### Problem requirements
In the material below, how many lines contain the string "gear"? Reply with the number only.

### Data

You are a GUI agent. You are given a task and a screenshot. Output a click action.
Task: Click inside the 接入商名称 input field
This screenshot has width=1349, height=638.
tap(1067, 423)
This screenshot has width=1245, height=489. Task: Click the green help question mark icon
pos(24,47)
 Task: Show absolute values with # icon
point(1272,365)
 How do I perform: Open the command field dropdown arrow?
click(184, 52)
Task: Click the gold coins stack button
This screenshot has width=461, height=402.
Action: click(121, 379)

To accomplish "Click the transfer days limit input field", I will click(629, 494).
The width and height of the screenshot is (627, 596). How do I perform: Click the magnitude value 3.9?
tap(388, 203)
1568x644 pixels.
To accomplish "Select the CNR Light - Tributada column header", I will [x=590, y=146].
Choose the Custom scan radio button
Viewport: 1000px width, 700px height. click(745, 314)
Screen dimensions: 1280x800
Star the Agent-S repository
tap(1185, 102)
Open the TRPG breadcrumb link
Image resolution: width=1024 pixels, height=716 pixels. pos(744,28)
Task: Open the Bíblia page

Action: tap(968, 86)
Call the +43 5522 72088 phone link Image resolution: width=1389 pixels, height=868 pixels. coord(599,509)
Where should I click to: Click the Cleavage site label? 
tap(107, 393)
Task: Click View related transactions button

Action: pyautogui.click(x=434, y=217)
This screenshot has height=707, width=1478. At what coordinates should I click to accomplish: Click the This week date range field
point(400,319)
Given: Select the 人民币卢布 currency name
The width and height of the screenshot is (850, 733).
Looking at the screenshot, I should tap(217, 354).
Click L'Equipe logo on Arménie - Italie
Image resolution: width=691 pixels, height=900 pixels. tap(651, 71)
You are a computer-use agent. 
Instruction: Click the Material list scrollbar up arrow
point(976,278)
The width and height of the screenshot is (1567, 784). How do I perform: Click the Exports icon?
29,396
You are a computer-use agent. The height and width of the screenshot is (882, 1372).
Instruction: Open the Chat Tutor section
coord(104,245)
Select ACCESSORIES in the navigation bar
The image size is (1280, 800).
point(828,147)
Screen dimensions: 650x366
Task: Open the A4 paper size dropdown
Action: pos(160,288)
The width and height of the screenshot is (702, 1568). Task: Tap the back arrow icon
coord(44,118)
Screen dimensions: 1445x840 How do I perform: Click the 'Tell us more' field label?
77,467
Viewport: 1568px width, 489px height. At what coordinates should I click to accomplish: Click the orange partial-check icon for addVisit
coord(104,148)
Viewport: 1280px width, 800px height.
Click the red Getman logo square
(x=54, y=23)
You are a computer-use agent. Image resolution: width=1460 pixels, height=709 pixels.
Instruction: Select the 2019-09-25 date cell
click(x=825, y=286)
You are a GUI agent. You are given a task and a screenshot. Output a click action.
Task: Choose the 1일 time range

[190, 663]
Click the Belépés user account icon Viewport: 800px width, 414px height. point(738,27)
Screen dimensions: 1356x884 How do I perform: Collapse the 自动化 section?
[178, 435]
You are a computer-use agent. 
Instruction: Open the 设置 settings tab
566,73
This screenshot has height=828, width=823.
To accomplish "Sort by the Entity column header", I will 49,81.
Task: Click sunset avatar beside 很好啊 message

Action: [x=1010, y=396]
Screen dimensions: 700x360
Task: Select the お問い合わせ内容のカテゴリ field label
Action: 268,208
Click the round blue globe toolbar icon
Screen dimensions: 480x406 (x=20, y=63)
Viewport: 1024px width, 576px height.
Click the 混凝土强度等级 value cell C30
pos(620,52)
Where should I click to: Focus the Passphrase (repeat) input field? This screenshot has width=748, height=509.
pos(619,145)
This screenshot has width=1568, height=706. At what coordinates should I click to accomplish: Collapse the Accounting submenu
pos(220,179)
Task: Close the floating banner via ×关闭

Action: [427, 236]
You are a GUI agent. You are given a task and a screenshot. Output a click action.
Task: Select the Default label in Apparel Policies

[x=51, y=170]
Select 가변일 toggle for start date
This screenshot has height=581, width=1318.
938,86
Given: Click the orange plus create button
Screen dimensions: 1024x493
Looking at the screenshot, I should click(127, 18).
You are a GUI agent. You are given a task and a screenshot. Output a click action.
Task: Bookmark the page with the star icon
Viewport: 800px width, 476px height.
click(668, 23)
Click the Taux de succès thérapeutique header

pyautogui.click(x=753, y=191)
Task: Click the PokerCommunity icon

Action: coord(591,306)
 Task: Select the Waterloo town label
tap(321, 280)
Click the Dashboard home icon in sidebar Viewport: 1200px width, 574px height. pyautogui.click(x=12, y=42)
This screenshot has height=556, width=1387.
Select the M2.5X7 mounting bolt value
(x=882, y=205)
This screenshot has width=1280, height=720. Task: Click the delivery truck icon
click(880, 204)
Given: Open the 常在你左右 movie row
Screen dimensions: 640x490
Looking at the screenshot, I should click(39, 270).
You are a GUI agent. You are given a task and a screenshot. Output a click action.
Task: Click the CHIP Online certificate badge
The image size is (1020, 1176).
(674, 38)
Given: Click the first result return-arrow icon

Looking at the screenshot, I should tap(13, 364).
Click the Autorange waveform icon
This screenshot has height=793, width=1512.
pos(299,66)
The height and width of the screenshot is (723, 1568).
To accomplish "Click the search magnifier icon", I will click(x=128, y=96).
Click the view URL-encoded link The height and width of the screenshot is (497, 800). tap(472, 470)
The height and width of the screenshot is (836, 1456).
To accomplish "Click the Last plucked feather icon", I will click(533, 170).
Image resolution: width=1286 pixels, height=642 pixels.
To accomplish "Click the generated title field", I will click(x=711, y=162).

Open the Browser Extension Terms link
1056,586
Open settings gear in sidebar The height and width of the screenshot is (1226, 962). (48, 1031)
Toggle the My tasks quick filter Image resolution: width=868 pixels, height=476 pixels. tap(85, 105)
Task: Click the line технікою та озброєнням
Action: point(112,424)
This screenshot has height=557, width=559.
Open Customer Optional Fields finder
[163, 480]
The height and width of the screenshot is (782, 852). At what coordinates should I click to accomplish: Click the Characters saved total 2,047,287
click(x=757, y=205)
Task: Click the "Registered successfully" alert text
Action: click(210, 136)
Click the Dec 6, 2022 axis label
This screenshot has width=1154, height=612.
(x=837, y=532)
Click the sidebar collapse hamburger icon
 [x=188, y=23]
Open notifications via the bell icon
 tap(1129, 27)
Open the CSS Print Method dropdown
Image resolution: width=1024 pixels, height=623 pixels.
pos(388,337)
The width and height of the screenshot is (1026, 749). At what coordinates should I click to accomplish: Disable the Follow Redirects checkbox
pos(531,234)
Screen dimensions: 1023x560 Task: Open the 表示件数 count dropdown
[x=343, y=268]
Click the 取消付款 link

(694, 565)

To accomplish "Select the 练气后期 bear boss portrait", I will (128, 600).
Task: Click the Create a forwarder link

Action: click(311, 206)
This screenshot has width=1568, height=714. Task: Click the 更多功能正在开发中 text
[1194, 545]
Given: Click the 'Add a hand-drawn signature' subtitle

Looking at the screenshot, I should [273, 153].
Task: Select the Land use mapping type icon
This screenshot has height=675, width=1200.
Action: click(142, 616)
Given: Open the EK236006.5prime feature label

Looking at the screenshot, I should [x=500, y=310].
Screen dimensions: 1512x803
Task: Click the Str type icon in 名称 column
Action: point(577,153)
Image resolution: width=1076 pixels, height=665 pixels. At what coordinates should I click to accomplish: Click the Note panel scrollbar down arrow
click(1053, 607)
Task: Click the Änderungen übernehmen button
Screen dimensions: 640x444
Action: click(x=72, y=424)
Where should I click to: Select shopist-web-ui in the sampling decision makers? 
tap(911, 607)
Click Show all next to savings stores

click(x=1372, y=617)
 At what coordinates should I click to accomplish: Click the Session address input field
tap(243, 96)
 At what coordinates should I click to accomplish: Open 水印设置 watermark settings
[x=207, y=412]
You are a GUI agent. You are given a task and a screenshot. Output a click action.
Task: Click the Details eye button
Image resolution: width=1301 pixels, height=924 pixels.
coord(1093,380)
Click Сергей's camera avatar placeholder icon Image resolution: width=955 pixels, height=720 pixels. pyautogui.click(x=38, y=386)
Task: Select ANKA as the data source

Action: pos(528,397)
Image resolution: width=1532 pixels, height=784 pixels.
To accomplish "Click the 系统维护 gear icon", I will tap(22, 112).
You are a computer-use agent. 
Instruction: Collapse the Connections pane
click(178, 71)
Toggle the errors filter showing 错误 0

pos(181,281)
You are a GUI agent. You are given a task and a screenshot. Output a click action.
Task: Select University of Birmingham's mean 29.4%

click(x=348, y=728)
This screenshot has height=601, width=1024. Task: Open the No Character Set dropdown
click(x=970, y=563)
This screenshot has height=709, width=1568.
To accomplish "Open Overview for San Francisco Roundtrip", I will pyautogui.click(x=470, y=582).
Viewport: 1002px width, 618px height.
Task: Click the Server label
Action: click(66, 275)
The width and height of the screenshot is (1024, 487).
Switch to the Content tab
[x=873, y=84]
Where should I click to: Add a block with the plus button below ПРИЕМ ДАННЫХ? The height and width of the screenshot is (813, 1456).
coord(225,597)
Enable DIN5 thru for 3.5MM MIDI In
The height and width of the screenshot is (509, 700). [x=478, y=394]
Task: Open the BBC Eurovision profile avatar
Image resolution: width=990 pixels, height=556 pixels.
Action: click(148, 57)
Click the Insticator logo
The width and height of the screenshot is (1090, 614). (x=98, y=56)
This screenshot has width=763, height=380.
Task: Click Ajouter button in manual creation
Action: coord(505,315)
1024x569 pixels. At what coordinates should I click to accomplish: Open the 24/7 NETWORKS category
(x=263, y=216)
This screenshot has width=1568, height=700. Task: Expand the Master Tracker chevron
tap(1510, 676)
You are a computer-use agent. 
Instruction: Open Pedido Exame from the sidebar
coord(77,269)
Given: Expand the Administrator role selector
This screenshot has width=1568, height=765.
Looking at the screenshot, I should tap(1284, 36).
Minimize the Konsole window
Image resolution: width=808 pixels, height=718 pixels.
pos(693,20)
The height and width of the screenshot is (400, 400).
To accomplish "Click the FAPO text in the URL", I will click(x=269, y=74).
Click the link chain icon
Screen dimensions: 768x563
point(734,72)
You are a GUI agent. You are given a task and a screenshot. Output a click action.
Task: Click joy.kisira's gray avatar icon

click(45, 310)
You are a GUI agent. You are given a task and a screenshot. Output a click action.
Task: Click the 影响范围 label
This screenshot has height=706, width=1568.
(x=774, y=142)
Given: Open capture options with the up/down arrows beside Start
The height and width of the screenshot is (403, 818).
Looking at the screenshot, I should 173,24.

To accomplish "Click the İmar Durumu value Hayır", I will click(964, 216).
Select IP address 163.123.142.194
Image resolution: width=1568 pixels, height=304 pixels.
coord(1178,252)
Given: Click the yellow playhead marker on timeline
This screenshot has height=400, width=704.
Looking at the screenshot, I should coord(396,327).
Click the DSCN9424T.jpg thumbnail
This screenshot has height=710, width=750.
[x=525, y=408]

### Task answer
2